You'll take your $5.15, and you'll like it. Congress once again decides that the minimum wage is really far too generous as it is.
WASHINGTON - Senate proposals to raise the minimum wage were rejected Wednesday, making it unlikely that the lowest allowable wage, $5.15 an hour since 1997, will rise in the foreseeable future.Oh, Mike Enzi, you're just too cute. True, raising the minimum wage won't cure poverty. No single piece of legislation will. But rising wages will lift some out of poverty, though even a stingy increase of $1.10 will still be insufficient. A raise of $1.10 would amount to $2288 more per year, still leaving a family of three at 15% below the poverty line, and a family of four at 30% below the poverty line.
A labor-backed measure by Sen. Edward Kennedy (news, bio, voting record) would have raised the minimum to $6.25 over an 18-month period. A Republican counterproposal would have combined the same $1.10 increase with various breaks and exemptions for small businesses.
Republican opponents, echoing the arguments of business groups, said higher minimum wages can work against the poor if they force small businesses to cut payrolls or go out of business.
"Mandated hikes in the minimum wage do not cure poverty and they clearly do not create jobs," said Sen.
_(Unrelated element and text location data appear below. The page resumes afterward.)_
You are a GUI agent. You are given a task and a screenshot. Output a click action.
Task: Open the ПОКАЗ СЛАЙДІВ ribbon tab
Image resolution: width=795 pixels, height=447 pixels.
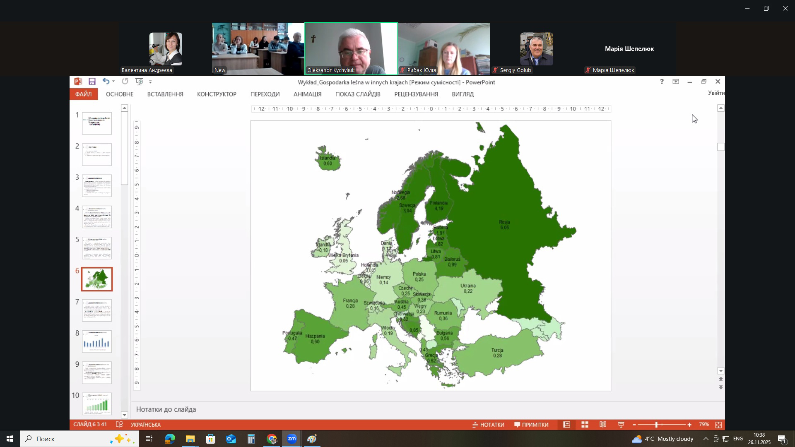point(357,94)
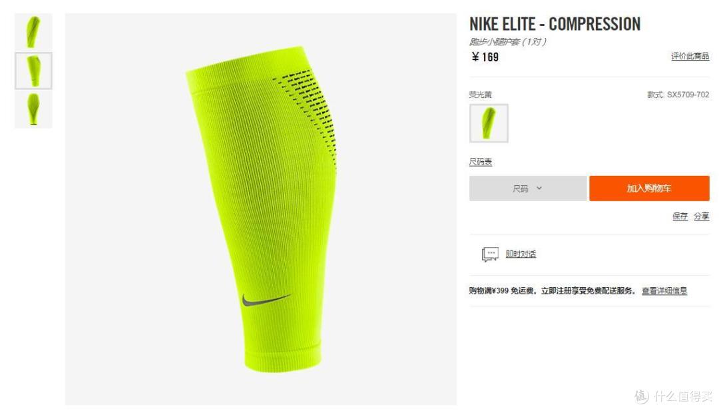Click the NIKE ELITE - COMPRESSION title
The width and height of the screenshot is (719, 411).
coord(555,24)
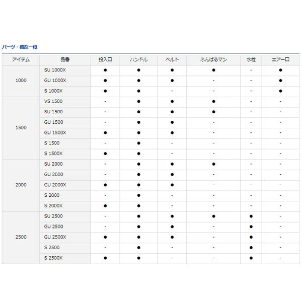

Mike Enzi, R-Wyo., who offered the Republican alternative.
Enzi is correct in noting that raising the minimum wage does not necessarily create jobs across the board; however, it is linked to increased employment among non-white women, and there is no evidence to suggest that raising the minimum wage leads to job loss. As for the talking point that raising the minimum wage will hurt small businesses, there's just no solid evidence to support that.
But the poor don't pay much federal income tax, right? And living on the edge must be exciting. Lucky duckies!